> [WORK INSTRUCTION]: Begin your copy at the line that holds "Task: Open the item description comments icon" and carry it through the final line of the data, writing out each line exactly and omitting pictures.

######

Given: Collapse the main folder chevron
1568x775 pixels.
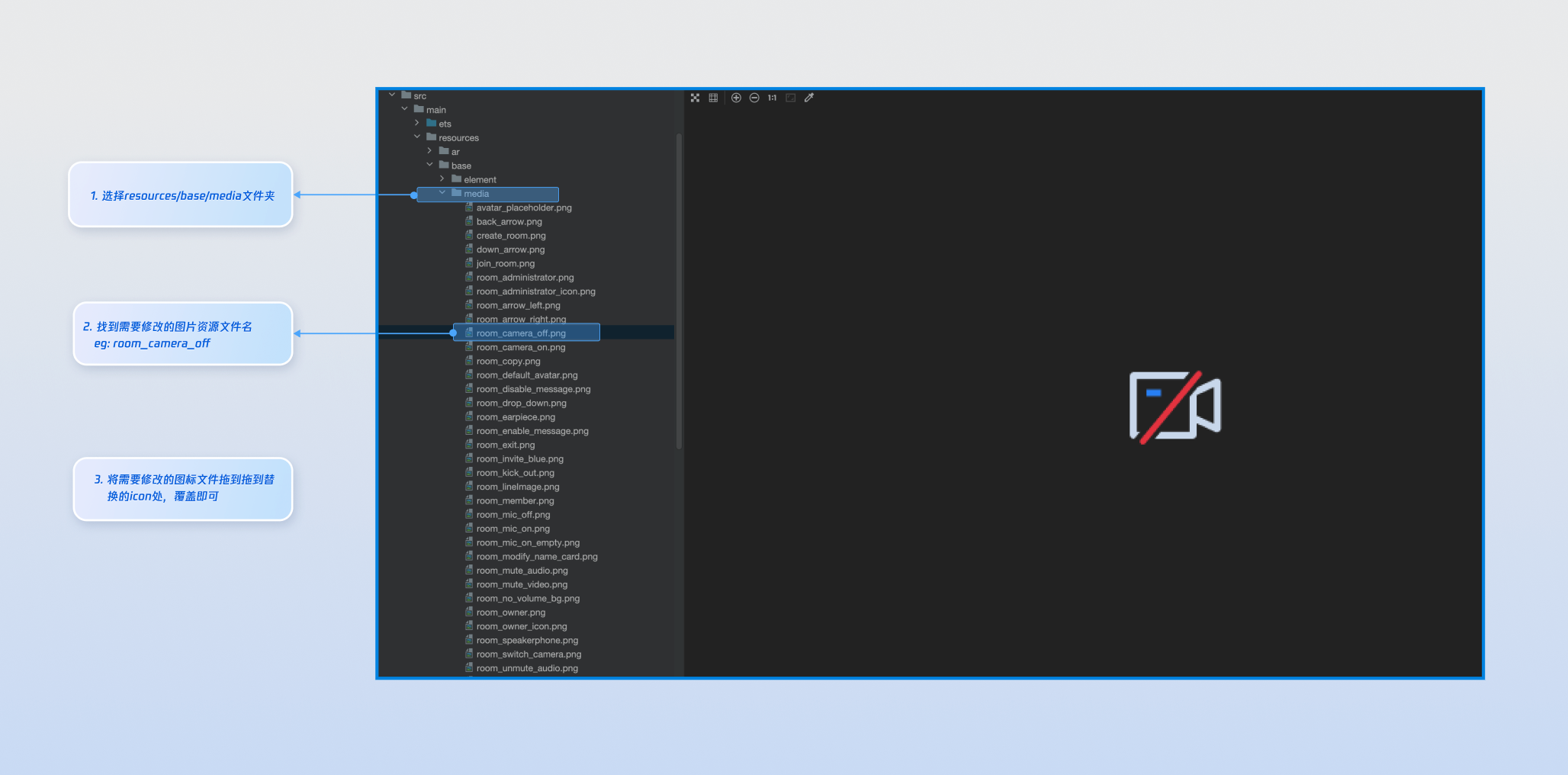Looking at the screenshot, I should (x=404, y=109).
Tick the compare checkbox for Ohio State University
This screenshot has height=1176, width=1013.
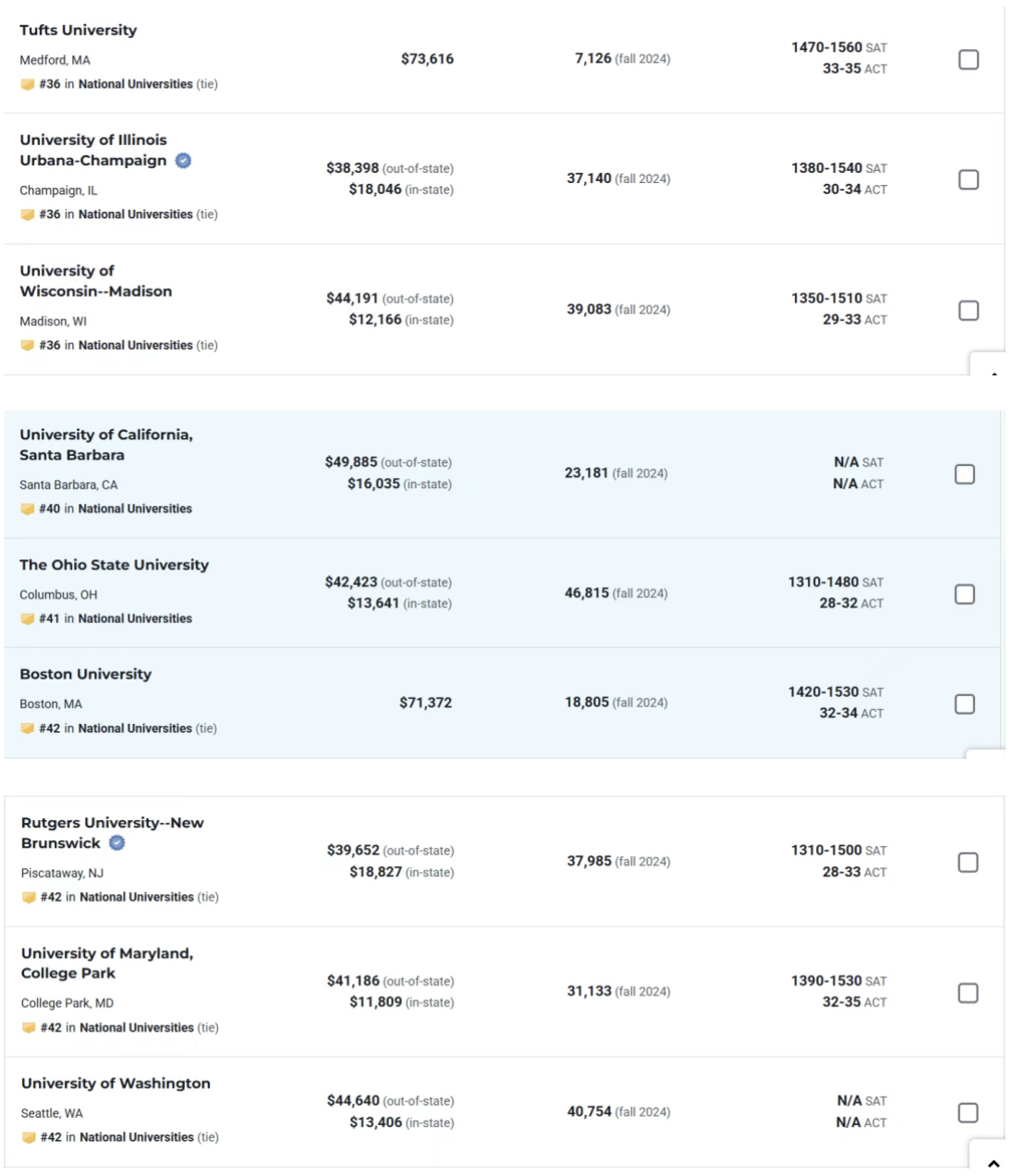tap(964, 594)
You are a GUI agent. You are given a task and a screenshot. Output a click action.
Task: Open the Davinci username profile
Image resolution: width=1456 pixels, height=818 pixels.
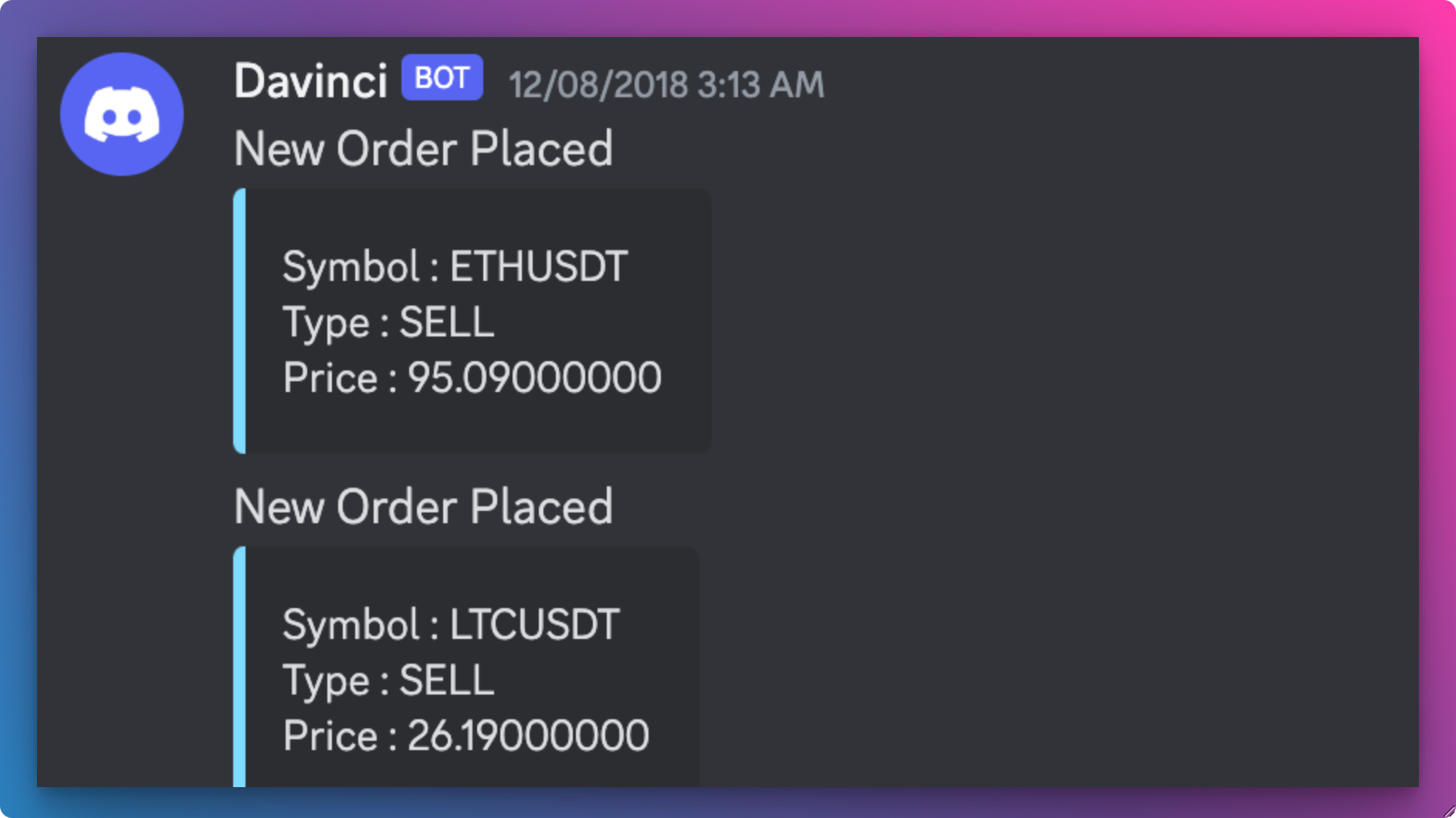(310, 81)
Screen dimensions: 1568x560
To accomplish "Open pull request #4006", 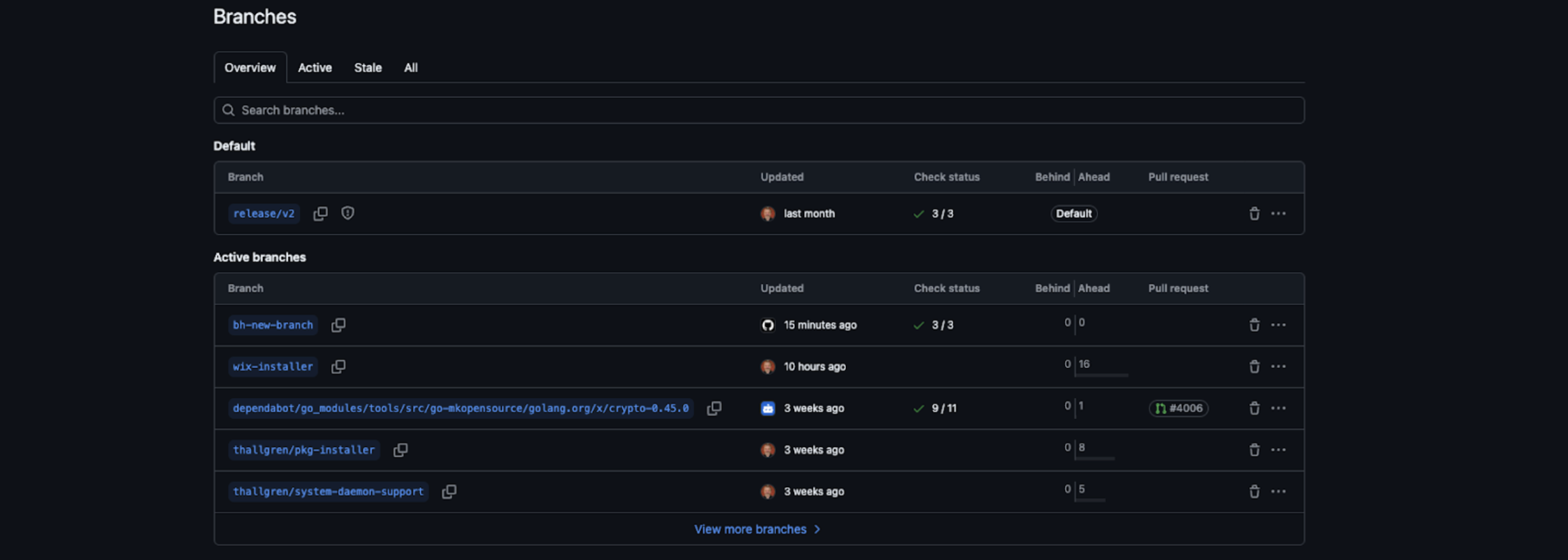I will coord(1178,409).
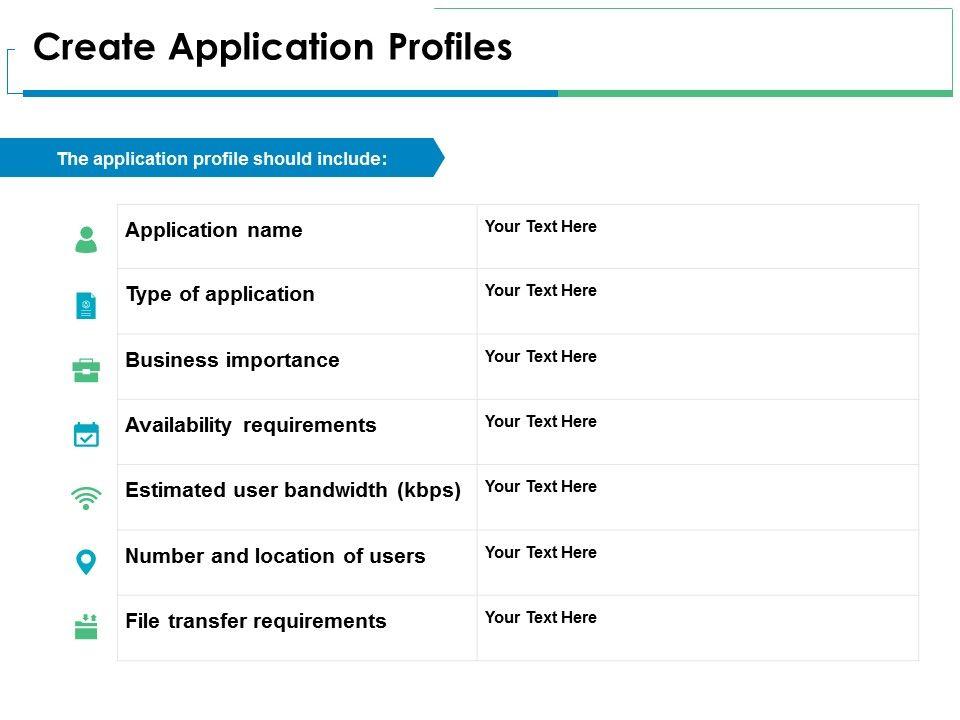The width and height of the screenshot is (960, 720).
Task: Select the Wi-Fi icon for bandwidth row
Action: pyautogui.click(x=86, y=498)
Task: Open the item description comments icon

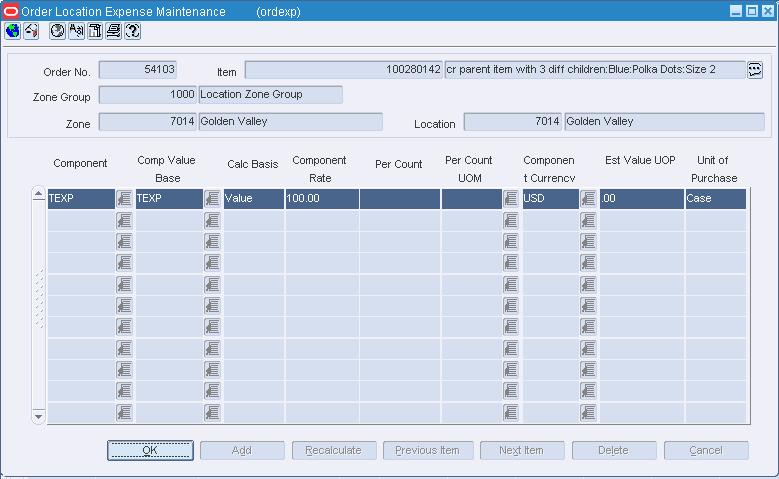Action: coord(755,70)
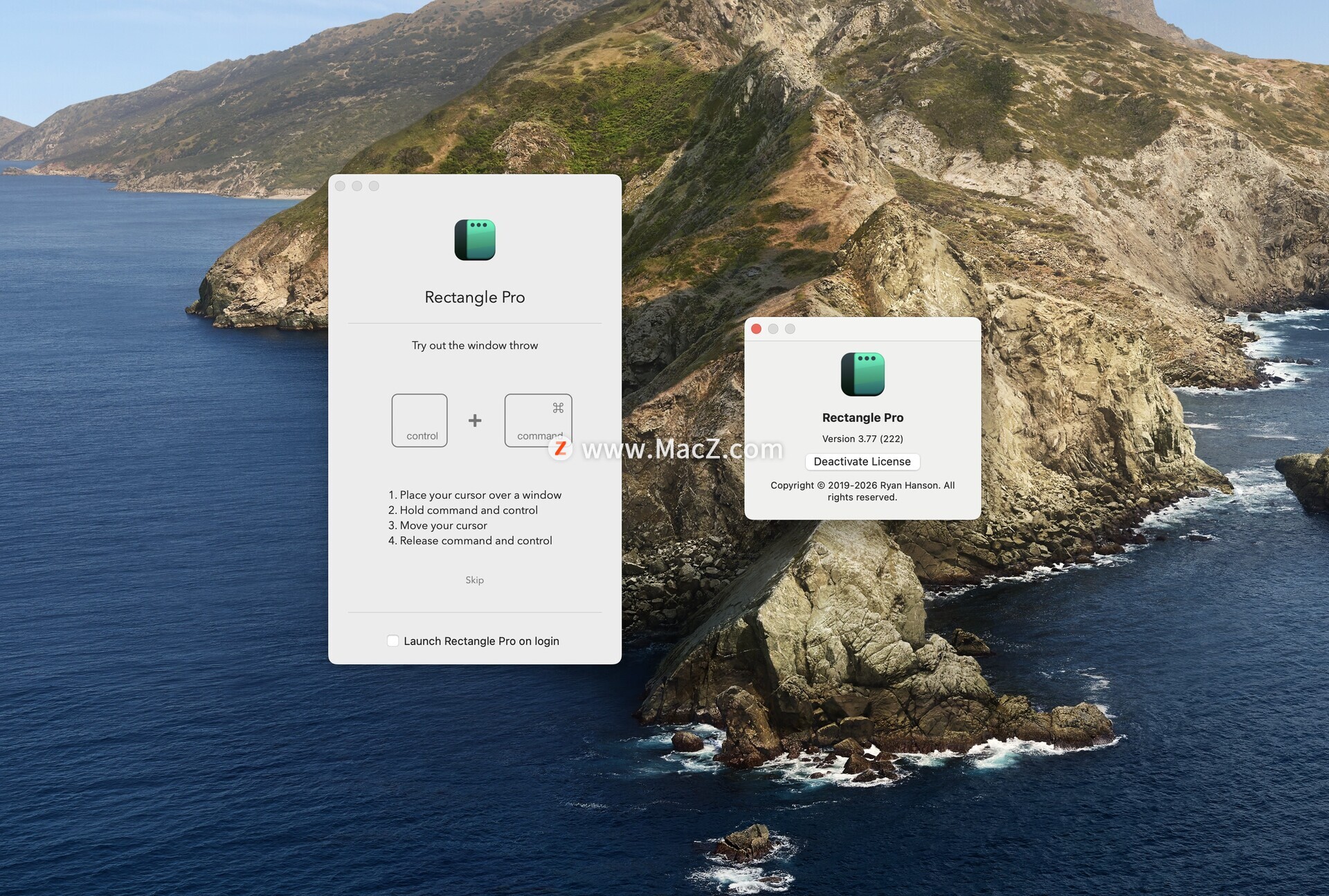Click the About window's grayed zoom button
Screen dimensions: 1329x896
click(790, 329)
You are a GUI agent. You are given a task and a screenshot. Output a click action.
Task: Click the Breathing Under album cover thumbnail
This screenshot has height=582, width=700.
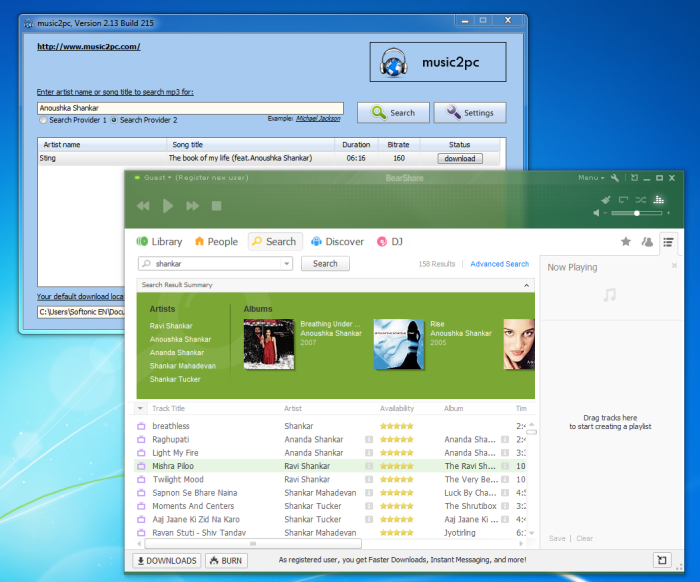(x=268, y=343)
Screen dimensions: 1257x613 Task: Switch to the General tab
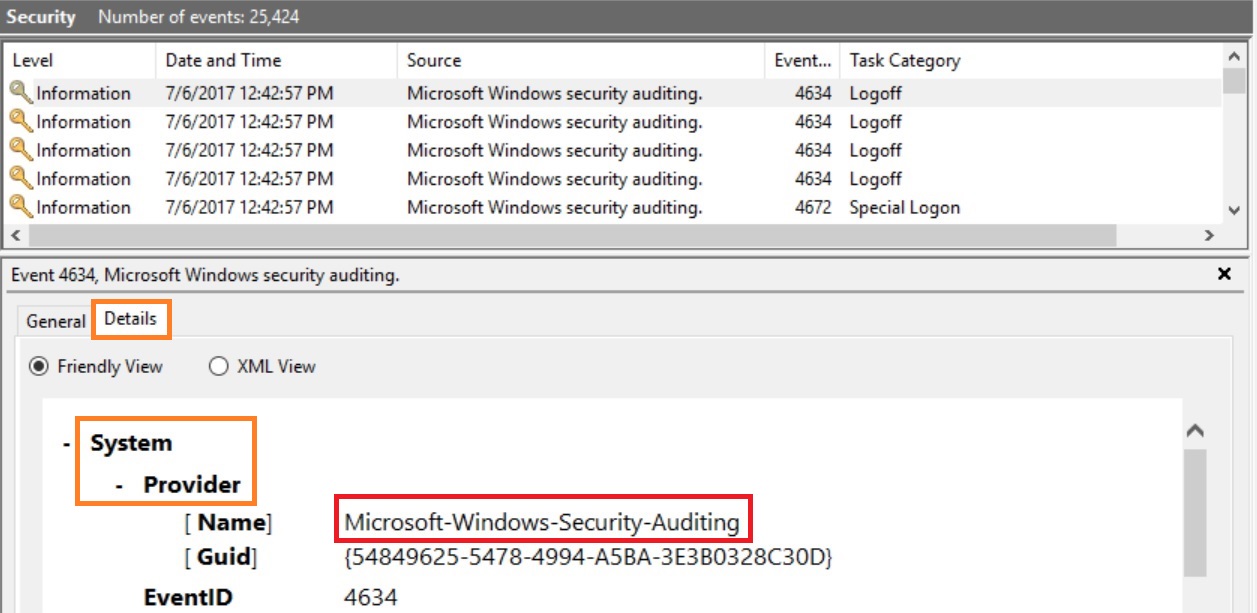coord(55,321)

######

> [WRITTEN RESPONSE]:
Task: Open the item description comments icon

Action: coord(755,70)
Click the About window's grayed zoom button
Screen dimensions: 1329x896
click(790, 329)
You are a GUI agent. You are given a task and a screenshot. Output a click action.
Task: Click the Breathing Under album cover thumbnail
This screenshot has height=582, width=700.
(x=268, y=343)
Screen dimensions: 1257x613 Task: Switch to the General tab
coord(55,321)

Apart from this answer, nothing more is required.